Rencontre au So Good Festival, à Marseille


Le 15 septembre dernier, Marseille accueillait le So Good Festival. L’occasion de rencontrer Cyril Dion, figure de l’activisme écologique. Quel regard porte-t-il sur le tourisme durable ? Réponse en 5 points.


Rédigé par le Mercredi 20 Septembre 2023

Parmi ses dernières activités, le prolifique Cyril Dion signait cette année une série documentaire pour Arte : « un monde nouveau » autour de 3 notions : résister, s’adapter et régénérer - DR : Cyril Dion
Parmi ses dernières activités, le prolifique Cyril Dion signait cette année une série documentaire pour Arte : « un monde nouveau » autour de 3 notions : résister, s’adapter et régénérer - DR : Cyril Dion
Première édition réussie pour le So Good Festival, qui réunissait 6 500 personnes, vendredi 15 septembre 2023, à la Friche de la Belle de Mai à Marseille.
 
Les organisateurs du festival s’étaient donné les moyens, en invitant des personnalités engagées pour des lives et des one-(wo)man show, comme Izïa, Eddy de Pretto, Vitalic ou Fanny Ruwet.

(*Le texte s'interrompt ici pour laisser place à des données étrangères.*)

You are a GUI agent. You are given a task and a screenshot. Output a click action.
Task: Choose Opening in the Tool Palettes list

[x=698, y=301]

On y retrouvait aussi la fine fleur des intellectuels, sociologues, journalistes ou artistes qui réfléchissent sur les thématiques du développement durable aujourd’hui : Rob Hopkins, Jean Viard, d'autres venus parler des défis du journalisme face à l'urgence climatique.

Et enfin, des "stars" du développement durable en France, comme Camille Etienne ou Cyril Dion, venus pour des performances artistiques.
 
Lire aussi : Le So Good Festival s’installe à Marseille

Nous avons profité de cette occasion pour rencontrer Cyril Dion, poète, réalisateur, écrivain, activiste, bref : un humain engagé.


Il est venu à Marseille pour présenter Résistances Poétiques, une prestation musicale et poétique (avec des morceaux entiers d'humour 100% bio dedans) autour de poèmes écrits par lui-même et mis en musique par son acolyte Sébastien Hoog.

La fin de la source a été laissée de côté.